Don't ask for more data than you need
When you're requesting data and information, be considerate. Don't needlessly increase the identifiability and/or sensitivity of the data you'll be collecting.
For example, avoid unnecessary granularity that makes data more identifiable. If someone's year of birth is sufficient for your activity, don't ask for the month and day.
Share data with activity members
Open Humans supports the philosophy of "equal access": when generating data about individuals, we should try to give them access to that data. For example, we would like to support a study that wished to give their participants access to resulting raw genome data.
Activities can use our APIs to upload data for their activity members. Your data will be private in their account, where they will be able to manage it as an additional data source.
Organize data according to type
If you have data types that are very different, consider sharing them as separate units (e.g. "sequencing data" and "survey data") to facilitate your participants' downstream management of that data.
Minimize the use of personal data
It's trivial to identify a data set if someone's name or email is included. Avoid collecting or maintaining this information, if possible. When you do collect such information, try to minimize its use (e.g. don't include it in data analysis files).
Use HTTPS
Use HTTPS (HTTP over SSL) to encrypt transmissions of data to and from your website. This is required to protect user information, tokens, passwords, and other sensitive data in transit.

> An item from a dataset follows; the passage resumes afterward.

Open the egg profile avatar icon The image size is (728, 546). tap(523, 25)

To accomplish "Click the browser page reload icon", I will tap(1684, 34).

If you are running your own website, your SSL should be audited for using weak encryption algorithms and support for perfect forward secrecy with a tool like Qualys SSL Server Test.
Keep secrets secret
Your activity will have secret keys, codes, and tokens, that are used to authenticate identity and encrypt interactions. These MUST be kept secret (e.g. as local files or environment variable). You should use encrypted communications to share these with other administrators.
If a secret is accidentally leaked, e.g. in a code commit (even if private!), make sure removal is complete (e.g. using git-filter-branch) but – more importantly – make sure this secret is invalidated and a new key or token is generated.
Monitor and limit admin access
Have a policy for who has administrative access to servers and data. Revoke access when it is no longer needed.
Use standard software and services
Security is hard to implement correctly, and standard web frameworks and packages exist that implement these for you (e.g. password hashing). Standard services, like platform cloud hosting, can also help by implementing and updating standard security tools (e.g. SSL).
Stay up to date
Security practices constantly need updating. Be sure to update operating systems and software packages to stay up to date with the latest security updates.
Hash passwords
If you're using passwords for account management, there is no need to store them. Use well-established salt and cryptographic hash functions (e.g. bcrypt) to verify passwords without storing them, to minimize the damage a database breach could cause.
Backup your database
Perform regular backups, and regularly test the data restoration process. It's easy to think you are performing backups correctly, until it's too late.